A praga corporativista

Quando uma corporação obtém alguma vantagem, as demais imediatamente exigem o que chamam de 'simetria funcional', gerando efeito cascata

O Estado de S.Paulo

28 Março 2017 | 03h00

Apesar de a Constituição estabelecer um teto salarial para o funcionalismo e o Supremo Tribunal Federal (STF) ter editado em 2014 a Súmula Vinculante n.º 37, que proíbe o Judiciário de aumentar salários de servidores sob o fundamento da isonomia, integrantes das carreiras jurídicas do Estado continuam promovendo corridas pela “equiparação salarial progressiva” e se valendo de artimanhas para assegurar tratamento isonômico. Quando uma corporação obtém alguma vantagem, as demais imediatamente exigem o que chamam de “simetria funcional”, gerando efeito cascata.

Por isso, não pode passar despercebida uma decisão do STF que tentou dar um basta a essa velha praga na administração pública – a ciranda da isonomia. Reafirmando sua jurisprudência, o STF cassou decisão adotada pela Justiça Federal em 2016, que havia autorizado o pagamento mensal de auxílio-moradia a uma juíza do Trabalho, em Santa Catarina. Ela alegou que, para tomar posse no cargo de substituta, em 1999, teve de mudar de domicílio. E afirmou que o benefício lhe era devido porque os membros da magistratura têm direito a isonomia com relação aos membros do Ministério Público Federal, que recebem a ajuda. Mais espantoso do que o argumento, como mostrou o site Consultor Jurídico, foi o fato de que a Justiça Federal não só o acolheu, como ainda condenou a União a pagar o benefício retroativo a 1999.

Temendo a formação do precedente, a Advocacia-Geral da União levou o caso ao STF, com base em dois argumentos. Alegou que a Emenda Constitucional n.º 19, aprovada em 1998, proíbe a equiparação salarial automática entre a magistratura e o Ministério Público (MP). E afirmou que os tribunais não têm função legislativa, motivo pelo qual não podem invocar o princípio da isonomia para aumentar vencimentos de servidores. Os argumentos foram acolhidos pela Corte e o relator do recurso, ministro Celso de Mello, lembrou que em 2003 ela já havia suspendido os efeitos de uma lei do Estado do Rio de Janeiro que equiparava o vencimento do pessoal do Ministério Público ao do pessoal do Tribunal de Justiça.

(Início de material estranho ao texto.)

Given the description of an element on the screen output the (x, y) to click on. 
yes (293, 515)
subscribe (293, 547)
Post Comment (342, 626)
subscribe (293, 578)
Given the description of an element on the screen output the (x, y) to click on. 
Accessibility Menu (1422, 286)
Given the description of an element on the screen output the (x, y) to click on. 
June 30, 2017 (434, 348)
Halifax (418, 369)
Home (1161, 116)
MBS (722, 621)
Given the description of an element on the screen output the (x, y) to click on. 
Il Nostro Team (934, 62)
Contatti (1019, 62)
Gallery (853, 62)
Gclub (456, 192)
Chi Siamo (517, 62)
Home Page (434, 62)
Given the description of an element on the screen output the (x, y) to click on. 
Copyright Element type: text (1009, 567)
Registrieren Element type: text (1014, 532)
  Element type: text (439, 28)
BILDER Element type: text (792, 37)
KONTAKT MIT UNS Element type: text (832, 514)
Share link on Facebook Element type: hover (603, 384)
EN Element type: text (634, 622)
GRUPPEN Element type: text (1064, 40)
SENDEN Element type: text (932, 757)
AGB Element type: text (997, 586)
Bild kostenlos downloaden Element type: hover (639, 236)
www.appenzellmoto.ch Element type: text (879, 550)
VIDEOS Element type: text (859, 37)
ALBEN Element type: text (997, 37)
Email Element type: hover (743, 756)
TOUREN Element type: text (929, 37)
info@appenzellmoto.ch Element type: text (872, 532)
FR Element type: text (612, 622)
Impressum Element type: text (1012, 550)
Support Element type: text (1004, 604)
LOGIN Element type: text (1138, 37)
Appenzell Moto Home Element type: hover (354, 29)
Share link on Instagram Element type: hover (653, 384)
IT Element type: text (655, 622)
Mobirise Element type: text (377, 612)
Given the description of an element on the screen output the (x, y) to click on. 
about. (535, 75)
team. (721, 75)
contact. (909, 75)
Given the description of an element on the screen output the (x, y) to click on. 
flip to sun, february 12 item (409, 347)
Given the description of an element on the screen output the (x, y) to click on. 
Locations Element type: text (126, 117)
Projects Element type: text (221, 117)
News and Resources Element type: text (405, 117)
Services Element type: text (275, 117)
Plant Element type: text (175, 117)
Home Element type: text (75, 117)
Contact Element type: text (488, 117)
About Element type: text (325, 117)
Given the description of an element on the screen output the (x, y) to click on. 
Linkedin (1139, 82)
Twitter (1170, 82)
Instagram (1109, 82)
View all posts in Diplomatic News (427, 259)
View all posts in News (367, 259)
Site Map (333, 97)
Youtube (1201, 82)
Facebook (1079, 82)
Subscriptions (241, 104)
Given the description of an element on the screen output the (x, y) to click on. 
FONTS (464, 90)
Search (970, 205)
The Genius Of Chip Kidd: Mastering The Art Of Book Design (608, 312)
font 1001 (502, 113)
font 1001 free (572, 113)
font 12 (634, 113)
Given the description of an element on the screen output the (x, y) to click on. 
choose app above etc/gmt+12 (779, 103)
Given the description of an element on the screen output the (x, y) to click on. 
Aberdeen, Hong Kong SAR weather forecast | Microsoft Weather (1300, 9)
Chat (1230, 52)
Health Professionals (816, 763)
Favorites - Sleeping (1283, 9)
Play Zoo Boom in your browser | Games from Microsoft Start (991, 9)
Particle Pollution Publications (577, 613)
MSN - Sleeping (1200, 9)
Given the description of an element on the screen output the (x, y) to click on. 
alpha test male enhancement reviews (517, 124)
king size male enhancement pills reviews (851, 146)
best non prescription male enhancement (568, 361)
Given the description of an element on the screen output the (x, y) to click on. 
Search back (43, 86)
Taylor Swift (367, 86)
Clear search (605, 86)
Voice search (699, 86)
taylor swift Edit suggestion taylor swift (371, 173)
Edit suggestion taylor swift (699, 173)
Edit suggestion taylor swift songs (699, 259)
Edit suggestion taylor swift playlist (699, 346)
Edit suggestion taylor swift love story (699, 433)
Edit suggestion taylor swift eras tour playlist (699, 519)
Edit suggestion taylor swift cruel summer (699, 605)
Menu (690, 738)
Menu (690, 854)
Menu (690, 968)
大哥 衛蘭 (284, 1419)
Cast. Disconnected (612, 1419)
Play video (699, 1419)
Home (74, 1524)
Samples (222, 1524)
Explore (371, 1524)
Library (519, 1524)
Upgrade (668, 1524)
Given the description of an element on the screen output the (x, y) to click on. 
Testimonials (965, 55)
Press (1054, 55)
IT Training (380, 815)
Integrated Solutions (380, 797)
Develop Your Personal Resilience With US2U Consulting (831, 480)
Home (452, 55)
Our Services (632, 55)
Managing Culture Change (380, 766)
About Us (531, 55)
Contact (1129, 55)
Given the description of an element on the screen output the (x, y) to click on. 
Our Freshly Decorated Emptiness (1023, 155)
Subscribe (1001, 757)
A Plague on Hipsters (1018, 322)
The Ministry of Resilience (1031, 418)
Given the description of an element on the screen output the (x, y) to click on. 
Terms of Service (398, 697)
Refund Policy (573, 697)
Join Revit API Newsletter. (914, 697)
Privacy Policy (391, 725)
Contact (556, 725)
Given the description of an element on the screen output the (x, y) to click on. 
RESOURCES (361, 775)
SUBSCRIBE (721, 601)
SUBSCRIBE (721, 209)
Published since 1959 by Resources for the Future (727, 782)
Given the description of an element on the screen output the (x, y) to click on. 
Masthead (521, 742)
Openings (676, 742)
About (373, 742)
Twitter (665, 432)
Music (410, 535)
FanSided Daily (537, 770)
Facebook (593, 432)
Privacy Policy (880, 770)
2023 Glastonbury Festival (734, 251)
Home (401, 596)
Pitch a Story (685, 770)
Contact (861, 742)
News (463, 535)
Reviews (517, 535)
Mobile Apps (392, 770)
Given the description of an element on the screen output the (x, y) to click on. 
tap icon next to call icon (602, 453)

A decisão do Supremo foi anunciada na mesma semana em que foram divulgados dois fatos conexos. O primeiro fato foi a ofensiva de entidades de procuradores e magistrados – entre outras carreiras de Estado – para tentar ficar fora da reforma previdenciária ou obter regras mais brandas do que os demais trabalhadores. Segundo essas entidades, promotores e juízes teriam direito a um “tratamento especial” em matéria previdenciária, por exercerem uma atividade que implica “risco de vida”.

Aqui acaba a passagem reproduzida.